Periodic Reporting for period 5 - BIODESERT (Biological feedbacks and ecosystem resilience under global change: a new perspective on dryland desertification)
Okres sprawozdawczy: 2020-12-01 do 2022-06-30
The BIODESERT project has four main objectives: 1) test how changes in climate and grazing pressure determine spatio-temporal patterns in ecosystem functioning and ecosystem service delivery in global drylands, 2) assess how attributes of biological communities, such as biodiversity, modulate ecosystem resilience to climate change and grazing pressure, 3) test and develop early warning indicators of desertification, and 4) forecast the onset of desertification and its ecological consequences under different climate and grazing scenarios.
Key conclusions from the project are: i) considering interactions among grazing and local abiotic and biotic factors is key for understanding how drylands respond to climate change and increasing grazing pressure, ii) conserving or restoring diverse plant communities in grazed drylands can protect against land degradation and increase forage production, iii) efforts to promote more diverse grazing systems may promote reduce the negative impacts of increased grazing pressure, and iv) increases in aridity lead to systemic and abrupt changes in the structure and functioning of global drylands when particular aridity values are crossed.
During the project we have also synthesized >50,000 observations from global drylands, has been the discovery of three ecosystem thresholds linked to aridity values of 0.54 0.69 and 0.83 respectively, which led to systemic and abrupt ecological transitions (Science 367: 787–790). These changes occurred sequentially in three phases characterized by abrupt decays in plant productivity, soil fertility and plant cover/richness. These results set the stage for future studies exploring temporal changes in dryland ecosystems, particularly in areas that will likely cross these aridity thresholds in the future. For example, it is forecasted that 18% of the terrestrial surface will cross one/several of these thresholds by 2100. Areas expected to cross the 0.8 aridity threshold are particularly sensitive as they may undergo massive vegetation collapse and species loss.
We have also developed novel conceptual, analytical, modelling and synthesis approaches to achieve the objectives of the project. For example, we evaluated the relationship between biodiversity and ecosystem stability for the first time in natural ecosystems at the global scale (Proc Natl Acad Sci USA 115: 8400-8405). To do so, we coupled 14 years of temporal remote sensing measurements with field surveys in 123 drylands from six continents to show a strong climate dependency of the biodiversity–ecosystem stability relationship. Our findings suggest that land management should be adapted to the aridity conditions if we aim to secure stable plant production. Another example is the use of a novel combination of remote sensing, artificial intelligence, paleoclimatic data, and advanced statistical analyses to evaluate the drivers, extent, and future distribution of dryland forests (Nat Plants 8: 879–886). Our analyses show that mid-Holocene climates and aquifer trends are key predictors of the distribution of dryland forests worldwide. We also updated the global extent of dryland forests to 1,283 million hectares and showed that failing to consider past climates and aquifers has resulted in ignoring or misplacing up to 130 million hectares of forests in drylands. Our findings also indicate that about 11% of the current extent of dryland forests (~180 Mha) can be lost in the period 2081–2100. These results can guide restoration actions by avoiding unsuitable areas for tree establishment in a warmer and drier world.

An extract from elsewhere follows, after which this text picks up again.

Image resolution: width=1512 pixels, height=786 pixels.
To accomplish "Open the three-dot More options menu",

Using 10 yrs of data from a field climate change experiment, we showed that increased soil respiration rates with short-term warming returned to control levels in the longer-term (Global Change Biol 26: 5254-5266). These results highlight the importance of evaluating short- and longer-term soil respiration responses to warming to reduce uncertainties in predicting the soil carbon–climate feedback in drylands. We have also coupled results from that experiment to those from global surveys to address key scientific questions related to the objectives of the project. By doing so we observed that warmer temperatures increase the relative abundance of soil-borne potential fungal plant pathogens worldwide, with hotspots of these pathogens being present in drylands (Nature Clim Change 10: 550–554). This work advances our understanding of the global distribution of potential fungal plant pathogens and their sensitivity to global change drivers.

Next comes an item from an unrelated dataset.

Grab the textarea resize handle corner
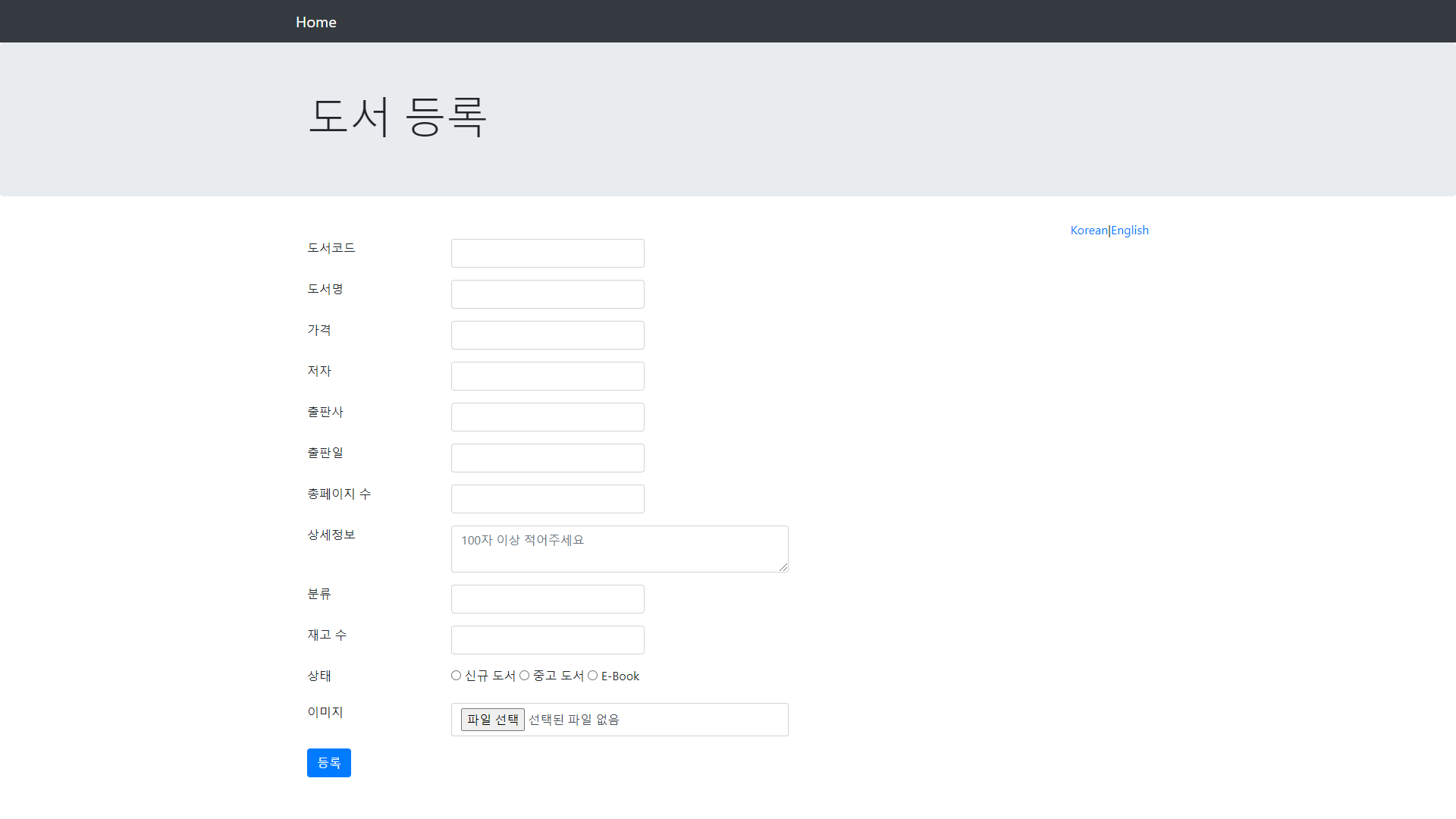(783, 567)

Other results obtained in the project, such as the identification of aridity thresholds, go beyond current knowledge by identifying, for the first time, three phases of abrupt ecosystem changes characterized by consecutive aridity thresholds. Our results provide a well-defined framework for sequential shifts that can inspire a new generation of multiscale models to explore ecosystem responses to climate change. They also put the focus on identifying abrupt ecosystem shifts and early warning indicators for them. In this direction, we are currently using data from BIODESERT for testing, for the first time at the global scale, different early warning metrics to anticipate abrupt ecosystem changes.